Vitality (October 19)


“Human vitality is so exuberant that in the sorriest desert it still finds a pretext for glowing and trembling” (José Ortega y Gasset).

IT’S EASY TO ADMIRE THOSE INDIVIDUALS WHO HAVE GREAT “VITALITY.” It is an attractive quality. Coming from the Latin vita (“life”), vitality is the trait of those who, whether young or old, seem to have more life about them. They bubble with a liveliness that is exciting to watch. We appreciate their spirit and their spunk.

But vitality is not only admirable; it is powerful. Those who have vitality are more productive, obviously, but their work also tends to be of a higher quality. Indeed, it is nothing short of astonishing to think about what has been accomplished by vitality. When they have been truly “alive” to their work, human beings have written breathtaking symphonies and invented life-changing innovations and shown death-defying heroism. Vitality is a potent form of leverage.
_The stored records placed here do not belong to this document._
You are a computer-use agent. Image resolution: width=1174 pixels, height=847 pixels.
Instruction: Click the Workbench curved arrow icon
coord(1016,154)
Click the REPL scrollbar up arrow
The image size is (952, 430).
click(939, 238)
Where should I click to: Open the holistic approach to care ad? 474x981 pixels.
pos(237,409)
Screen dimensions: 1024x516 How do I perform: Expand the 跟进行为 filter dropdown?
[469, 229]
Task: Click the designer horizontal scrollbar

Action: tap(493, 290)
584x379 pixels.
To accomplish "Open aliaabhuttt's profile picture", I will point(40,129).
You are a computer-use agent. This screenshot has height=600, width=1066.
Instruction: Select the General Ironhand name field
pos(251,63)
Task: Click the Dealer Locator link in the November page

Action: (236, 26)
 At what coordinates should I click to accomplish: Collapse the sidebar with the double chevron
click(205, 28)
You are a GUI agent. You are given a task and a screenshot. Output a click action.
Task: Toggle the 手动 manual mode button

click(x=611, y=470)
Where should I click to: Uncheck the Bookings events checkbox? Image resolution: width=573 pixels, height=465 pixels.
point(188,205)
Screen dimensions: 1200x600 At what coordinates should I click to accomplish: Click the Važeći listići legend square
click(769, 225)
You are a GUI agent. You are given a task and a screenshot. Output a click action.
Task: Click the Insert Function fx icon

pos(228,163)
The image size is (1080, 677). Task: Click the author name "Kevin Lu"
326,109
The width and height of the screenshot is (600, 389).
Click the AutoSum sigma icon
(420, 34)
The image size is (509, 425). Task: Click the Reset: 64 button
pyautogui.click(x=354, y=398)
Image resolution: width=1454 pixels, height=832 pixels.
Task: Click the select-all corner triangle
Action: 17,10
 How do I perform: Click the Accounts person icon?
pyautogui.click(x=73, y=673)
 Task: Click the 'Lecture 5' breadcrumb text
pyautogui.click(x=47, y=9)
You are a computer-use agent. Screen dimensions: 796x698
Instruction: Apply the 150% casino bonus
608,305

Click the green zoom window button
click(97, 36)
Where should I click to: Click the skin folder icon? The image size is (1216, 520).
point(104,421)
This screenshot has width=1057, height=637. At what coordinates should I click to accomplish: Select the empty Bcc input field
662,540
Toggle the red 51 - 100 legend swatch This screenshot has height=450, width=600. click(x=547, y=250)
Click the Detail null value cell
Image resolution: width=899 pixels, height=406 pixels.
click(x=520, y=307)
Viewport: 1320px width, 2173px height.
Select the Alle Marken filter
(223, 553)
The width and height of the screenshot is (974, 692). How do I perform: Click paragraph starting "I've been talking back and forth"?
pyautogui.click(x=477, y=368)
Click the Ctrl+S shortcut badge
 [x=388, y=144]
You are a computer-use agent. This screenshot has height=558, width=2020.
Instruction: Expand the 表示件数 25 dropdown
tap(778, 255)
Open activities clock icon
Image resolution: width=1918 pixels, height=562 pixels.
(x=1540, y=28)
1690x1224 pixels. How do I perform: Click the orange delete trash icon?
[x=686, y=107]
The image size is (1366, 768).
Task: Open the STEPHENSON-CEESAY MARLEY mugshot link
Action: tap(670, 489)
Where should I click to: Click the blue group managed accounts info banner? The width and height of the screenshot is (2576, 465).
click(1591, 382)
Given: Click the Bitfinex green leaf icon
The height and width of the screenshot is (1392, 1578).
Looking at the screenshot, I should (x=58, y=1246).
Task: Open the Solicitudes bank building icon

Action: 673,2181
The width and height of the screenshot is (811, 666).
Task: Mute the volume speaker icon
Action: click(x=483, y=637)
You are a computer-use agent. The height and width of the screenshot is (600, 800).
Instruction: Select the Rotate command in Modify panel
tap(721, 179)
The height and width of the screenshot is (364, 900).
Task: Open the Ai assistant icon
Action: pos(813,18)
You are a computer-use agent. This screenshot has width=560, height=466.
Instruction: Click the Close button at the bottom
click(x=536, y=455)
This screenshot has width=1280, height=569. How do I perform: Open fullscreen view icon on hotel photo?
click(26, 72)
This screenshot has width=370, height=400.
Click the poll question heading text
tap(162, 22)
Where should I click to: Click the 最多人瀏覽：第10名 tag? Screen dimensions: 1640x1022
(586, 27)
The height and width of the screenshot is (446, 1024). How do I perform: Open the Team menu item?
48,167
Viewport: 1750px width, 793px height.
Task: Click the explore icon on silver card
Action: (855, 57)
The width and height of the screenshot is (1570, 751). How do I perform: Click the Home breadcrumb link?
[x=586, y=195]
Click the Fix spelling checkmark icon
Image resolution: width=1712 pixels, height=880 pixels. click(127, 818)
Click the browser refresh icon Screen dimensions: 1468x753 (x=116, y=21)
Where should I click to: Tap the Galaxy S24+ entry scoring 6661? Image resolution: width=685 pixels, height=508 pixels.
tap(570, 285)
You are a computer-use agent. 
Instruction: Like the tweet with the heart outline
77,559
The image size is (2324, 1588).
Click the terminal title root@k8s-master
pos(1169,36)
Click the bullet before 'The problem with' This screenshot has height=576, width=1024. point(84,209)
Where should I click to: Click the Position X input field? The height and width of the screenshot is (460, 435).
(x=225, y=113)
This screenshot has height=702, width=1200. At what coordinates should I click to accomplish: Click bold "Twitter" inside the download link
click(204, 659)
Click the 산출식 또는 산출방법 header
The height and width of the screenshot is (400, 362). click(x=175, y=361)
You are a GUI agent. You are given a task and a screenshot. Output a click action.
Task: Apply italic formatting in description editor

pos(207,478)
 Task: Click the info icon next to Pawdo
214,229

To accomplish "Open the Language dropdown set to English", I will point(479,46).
But it is especially in our relationships that we need to value vitality. We bestow great honor upon others when we present ourselves to them as individuals who are fresh and full of life. “I love you” comes through loud and clear when we live life fully. “It is our uniqueness that gives freshness and vitality to a relationship” (James C. Dobson).

The work that people do in the world is as varied as the people who do it. But whatever it is that we do, most of us could do it more energetically and with more vitality. In the Book of Ecclesiastes, there is this wise statement: “Whatever your hand finds to do, do it with your might.” We may fail or fall short (and the bigger our goals, the more often that will happen), but we can at least give our best effort.

Each day tests us with questions like these: How much vitality do we possess? How alive are we? How much energy can we put into our projects? Clearly, we need as much vitality as we can muster if we are to do work that is worth doing. But vitality is not a matter of genetic makeup or environmental circumstances; it’s a matter of character. And if it’s a matter of character, then it’s a matter of choice. So let us choose to work with passion and energy. And when we fail or fall short, let us have enough vitality to get up and get going once again.

“Vitality shows not only in the ability to persist but in the ability to start over” (F. Scott Fitzgerald).